The “humanitarian crisis” has been further worsened by Azerbaijan’s decision to cut the disputed territory’s gas supply, according to Pashinyan. 

What is Armenia saying? 

The Armenian foreign ministry labeled the apparent environmental protest a deliberately provocative act orchestrated by Azerbaijan in violation of the trilateral peace agreement concluded between the two countries and Russia at the end of the Second Karabakh War in 2020. 

“As a result of this operation, the residents of Nagorno-Karabakh have been deprived of the right to free movement, Nagorno-Karabakh is facing the imminent threat of a food and humanitarian crisis,” the ministry said in a statement released on Tuesday. 

The Armenian parliament on Wednesday passed a resolution condemning Azerbaijan’s actions and calling on Russia to take the “necessary measures” to restore free movement through the corridor. 

But some members of Armenia’s ruling Civil Contract party went as far as openly criticizing Russia’s peacekeeping efforts. 

Deputy Vigen Khachatrian said Russia’s actions suggested it was looking to “draw Armenia into a war with Azerbaijan.”

“In my view, Russia is trying to abandon Karabakh and get Armenia from Azerbaijan in return,” Radio Free Europe/Radio Liberty quoted Khachatrian as saying on Wednesday. 

What is Azerbaijan saying? 

Azerbaijani officials have rejected claims that the actions of protesters in the Lachin corridor could lead to a humanitarian crisis and attempted to point the finger of blame at Russia instead. 

“The Lachin road is blocked not by Azerbaijani protesters, but by the Russian peacekeeping contingent,” Hikmet Hajiyev, foreign policy advisor to Azerbaijan’s President Ilham Aliyev, said in an official statement on Tuesday. 

“Representatives of civil society in Azerbaijan are trying to stop the illegal transportation of looted natural resources, but aren’t interfering with the movement of other civilian vehicles,” Hajiyev added. 
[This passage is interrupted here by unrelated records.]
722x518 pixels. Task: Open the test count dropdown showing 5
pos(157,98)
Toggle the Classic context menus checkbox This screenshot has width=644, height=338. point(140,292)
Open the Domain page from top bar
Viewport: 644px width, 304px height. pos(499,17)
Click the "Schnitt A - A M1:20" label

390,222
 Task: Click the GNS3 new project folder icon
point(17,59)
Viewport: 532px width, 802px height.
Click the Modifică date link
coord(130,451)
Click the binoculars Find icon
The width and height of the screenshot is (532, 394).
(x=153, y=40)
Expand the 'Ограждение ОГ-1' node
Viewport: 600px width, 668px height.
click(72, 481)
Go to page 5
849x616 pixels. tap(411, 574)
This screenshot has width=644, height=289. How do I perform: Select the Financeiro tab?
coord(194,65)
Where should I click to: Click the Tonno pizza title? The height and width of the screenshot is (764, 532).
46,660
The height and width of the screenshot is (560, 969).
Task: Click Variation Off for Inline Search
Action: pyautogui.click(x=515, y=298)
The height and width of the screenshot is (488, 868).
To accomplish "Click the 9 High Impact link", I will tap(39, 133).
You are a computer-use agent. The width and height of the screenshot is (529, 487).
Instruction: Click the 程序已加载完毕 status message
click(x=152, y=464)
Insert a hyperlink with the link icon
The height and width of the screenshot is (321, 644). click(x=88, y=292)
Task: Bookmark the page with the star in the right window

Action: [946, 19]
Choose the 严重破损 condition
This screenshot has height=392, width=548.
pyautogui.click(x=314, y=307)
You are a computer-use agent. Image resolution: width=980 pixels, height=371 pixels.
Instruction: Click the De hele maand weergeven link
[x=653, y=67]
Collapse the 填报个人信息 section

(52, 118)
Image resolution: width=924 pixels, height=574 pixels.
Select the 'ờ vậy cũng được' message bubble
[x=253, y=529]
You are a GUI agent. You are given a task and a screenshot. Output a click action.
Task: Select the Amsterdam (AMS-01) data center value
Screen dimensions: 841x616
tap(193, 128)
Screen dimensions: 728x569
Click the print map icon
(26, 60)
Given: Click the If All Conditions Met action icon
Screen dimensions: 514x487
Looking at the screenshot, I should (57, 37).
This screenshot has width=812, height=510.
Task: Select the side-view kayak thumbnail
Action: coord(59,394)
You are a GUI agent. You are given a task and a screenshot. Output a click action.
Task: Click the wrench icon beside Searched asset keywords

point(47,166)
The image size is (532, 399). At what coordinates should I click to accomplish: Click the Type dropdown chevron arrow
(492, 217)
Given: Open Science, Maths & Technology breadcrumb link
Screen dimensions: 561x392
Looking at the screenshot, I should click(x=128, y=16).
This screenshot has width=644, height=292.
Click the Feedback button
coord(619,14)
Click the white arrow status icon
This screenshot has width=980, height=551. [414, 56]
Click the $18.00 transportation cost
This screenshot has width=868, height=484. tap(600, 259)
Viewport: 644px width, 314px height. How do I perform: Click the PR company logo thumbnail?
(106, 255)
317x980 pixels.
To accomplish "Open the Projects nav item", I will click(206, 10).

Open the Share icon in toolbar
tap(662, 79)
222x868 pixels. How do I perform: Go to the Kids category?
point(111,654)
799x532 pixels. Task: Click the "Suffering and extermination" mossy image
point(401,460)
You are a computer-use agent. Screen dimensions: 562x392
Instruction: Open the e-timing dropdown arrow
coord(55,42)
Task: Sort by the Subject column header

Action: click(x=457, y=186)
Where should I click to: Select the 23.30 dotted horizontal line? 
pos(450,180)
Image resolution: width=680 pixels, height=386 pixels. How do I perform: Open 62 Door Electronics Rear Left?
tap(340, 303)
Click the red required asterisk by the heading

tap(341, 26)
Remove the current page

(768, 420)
The official position was echoed by one of the protesters interviewed by regional news outlet Caucasian Knot, who said that the group was seeking a meeting with the head of Russia's peacekeeping forces, Andrei Volkov. However, instead of meeting with the protesters, the Russians decided to “close the road with barricades and two armored personnel carriers.”  

Both Azerbaijani officials and the protesters have denied that they are linked in any way.

What was Russia’s response? 

Russia did not acknowledge the escalation until Tuesday when it released the latest Defense Ministry brief noting that its peacekeeping forces were “engaged in negotiations with representatives of Azerbaijan to resume free movement of civilian car traffic” through the Lachin corridor. 

Russian Foreign Ministry spokesperson Maria Zakharova on Thursday deemed “unfounded accusations and provocative actions” directed at Russia’s peacekeeping forces in Nagorno-Karabakh “unacceptable and counterproductive.”

“The Russian peacekeeping contingent is fulfilling its tasks effectively, acting as a guarantor of stability in the region,” Zakharova said during a Foreign Ministry briefing, adding that Russian forces had “been actively working to de-escalate the situation.” 

“We are counting on the restoration of full-fledged transport links in the very near future," Zakharova said. 

What does this mean for Russia’s Nagorno-Karabakh mission? 

Despite the mounting accusations against Russia’s peacekeeping mission, most analysts agree that the current crisis is more likely to backfire on Azerbaijan rather than significantly undermine Russia’s role in the region.  

“The mission finds itself in a difficult situation, because, with the current crisis in Ukraine, it is not easy for those in the West to support the Russian presence in Nagorno-Karabakh,” International Crisis Group analyst Olesya Vartanyan told Eurasianet.